*Exercise details:* Every line from the top of the records through the one bearing "Screen dimensions: 1206x737" is to be reproduced exactly, and pictures are to be left out.

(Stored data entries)
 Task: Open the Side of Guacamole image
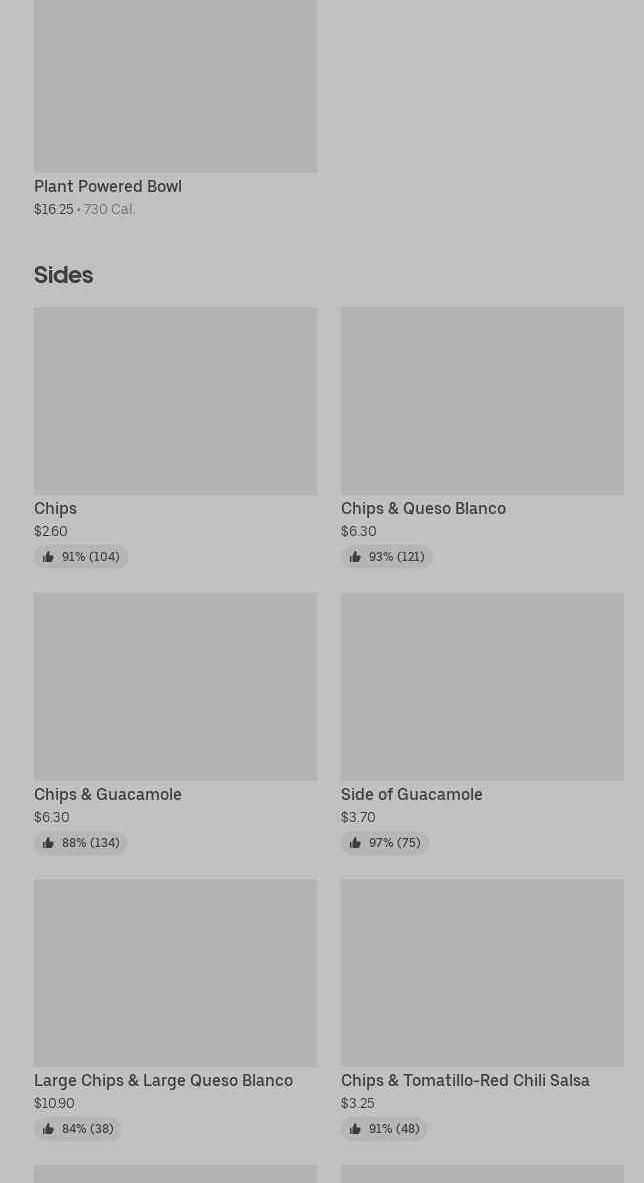482,686
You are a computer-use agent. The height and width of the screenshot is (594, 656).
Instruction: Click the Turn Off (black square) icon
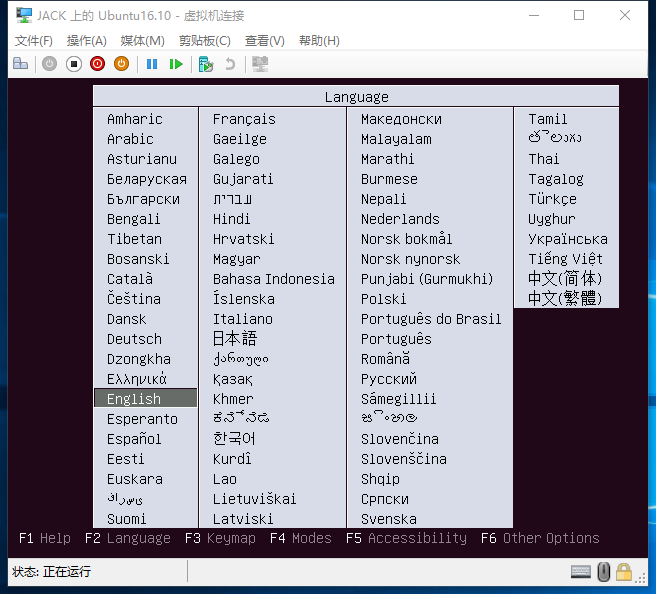pos(73,64)
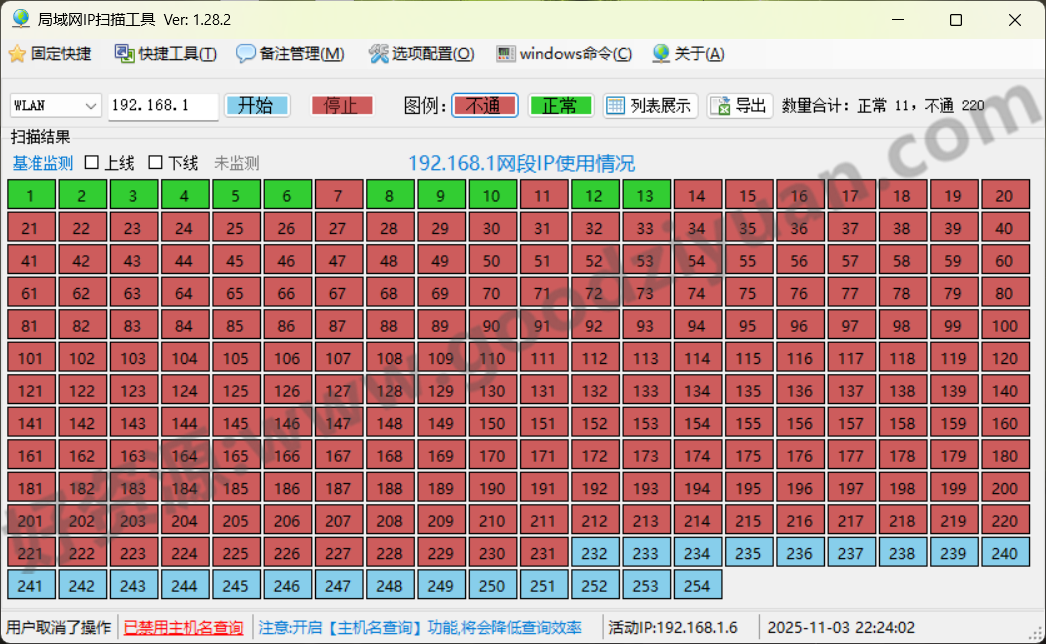Click 停止 to stop scanning

coord(343,105)
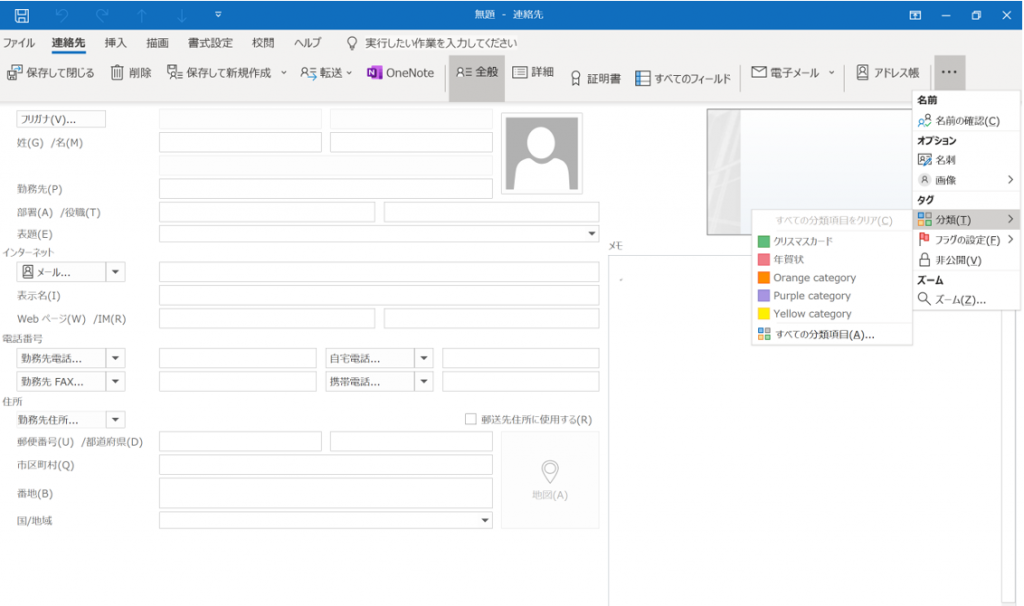
Task: Toggle 非公開 private option
Action: click(957, 260)
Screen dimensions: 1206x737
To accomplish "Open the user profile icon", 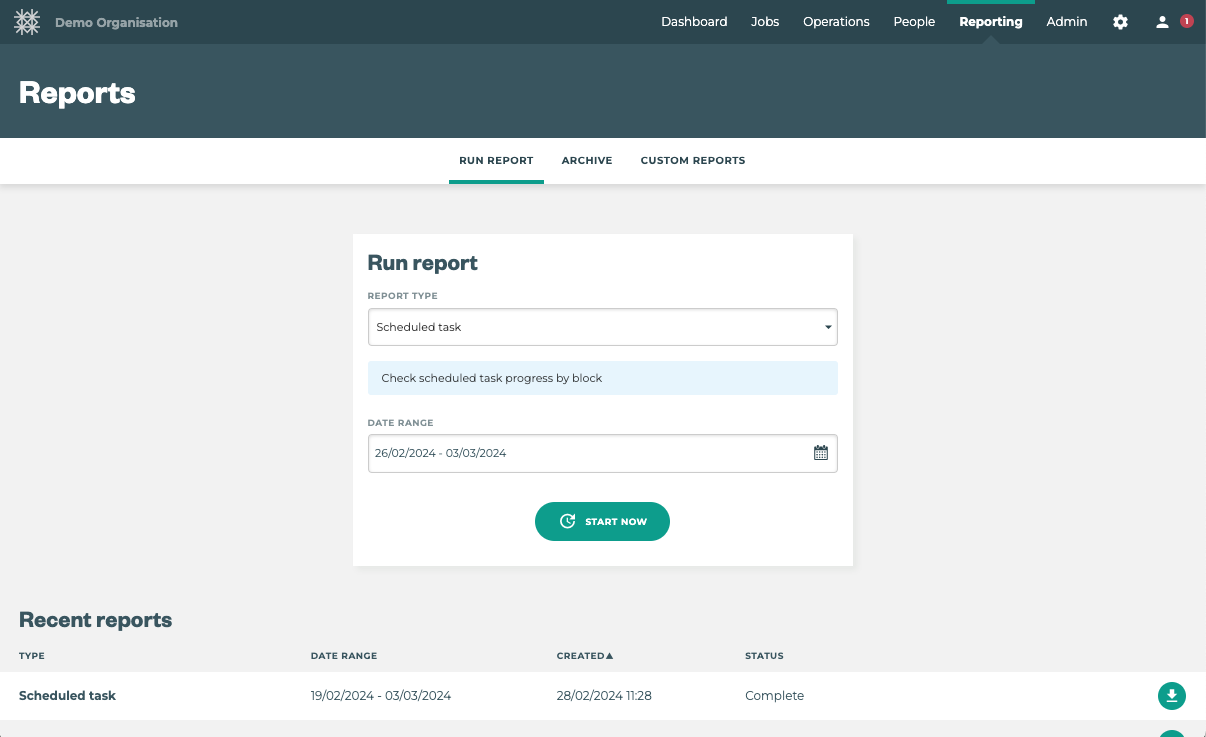I will pos(1162,22).
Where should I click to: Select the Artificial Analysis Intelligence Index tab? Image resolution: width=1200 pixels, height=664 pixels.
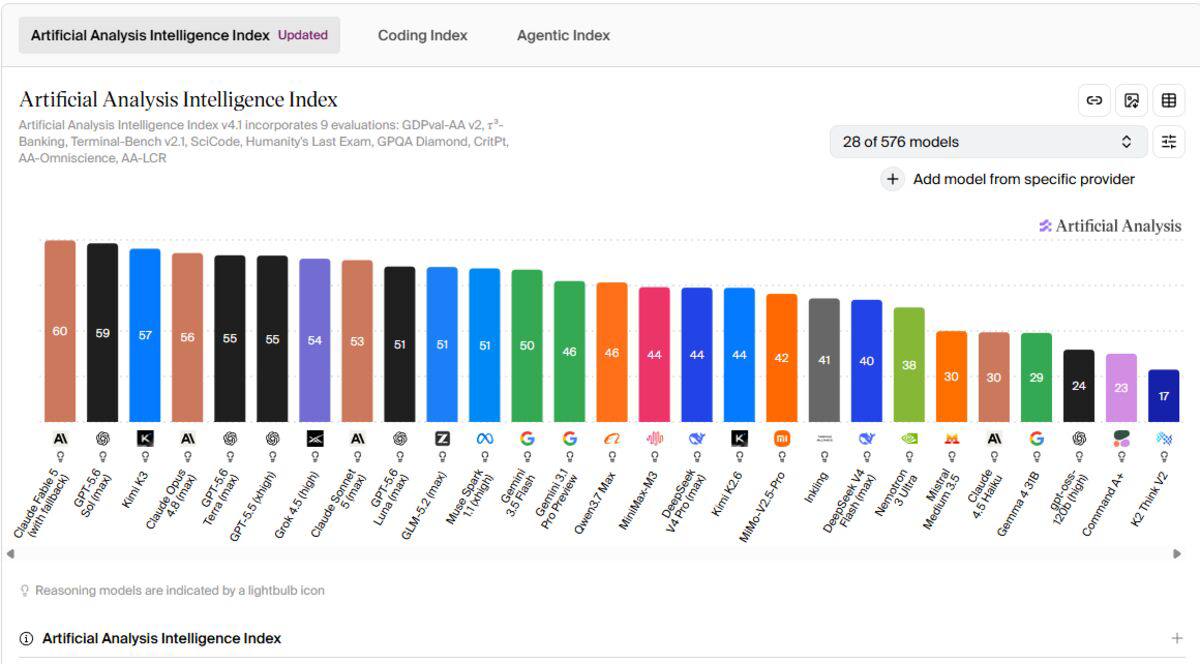point(179,35)
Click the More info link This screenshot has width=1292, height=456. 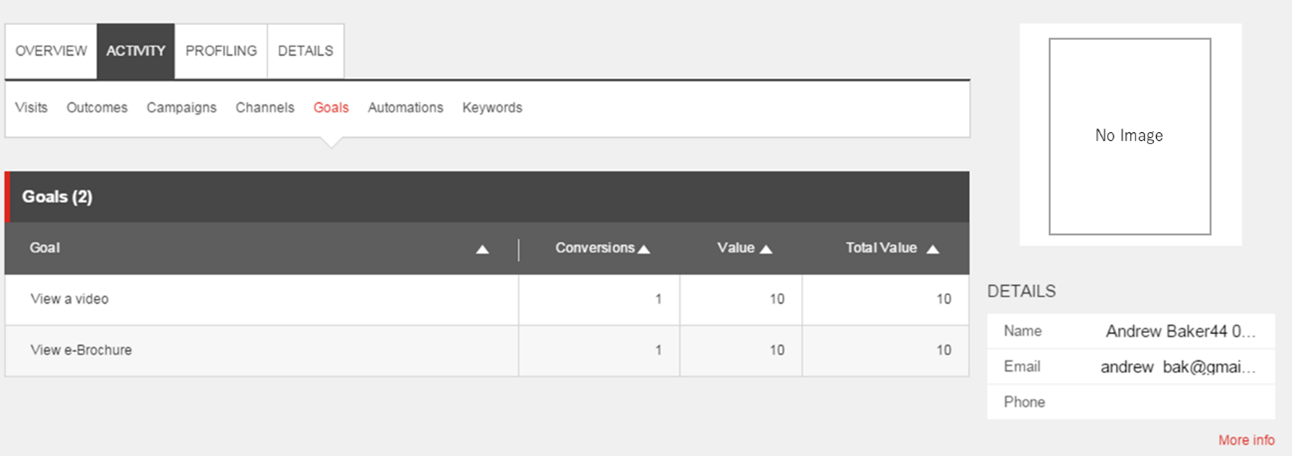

*Answer space:*
 Task: Open the Side of Guacamole image
482,686
You are a computer-use agent. The height and width of the screenshot is (594, 656).
Instruction: Click the Turn Off (black square) icon
pos(73,64)
Click 停止 to stop scanning

coord(343,105)
Task: Toggle 非公開 private option
Action: click(957, 260)
Screen dimensions: 1206x737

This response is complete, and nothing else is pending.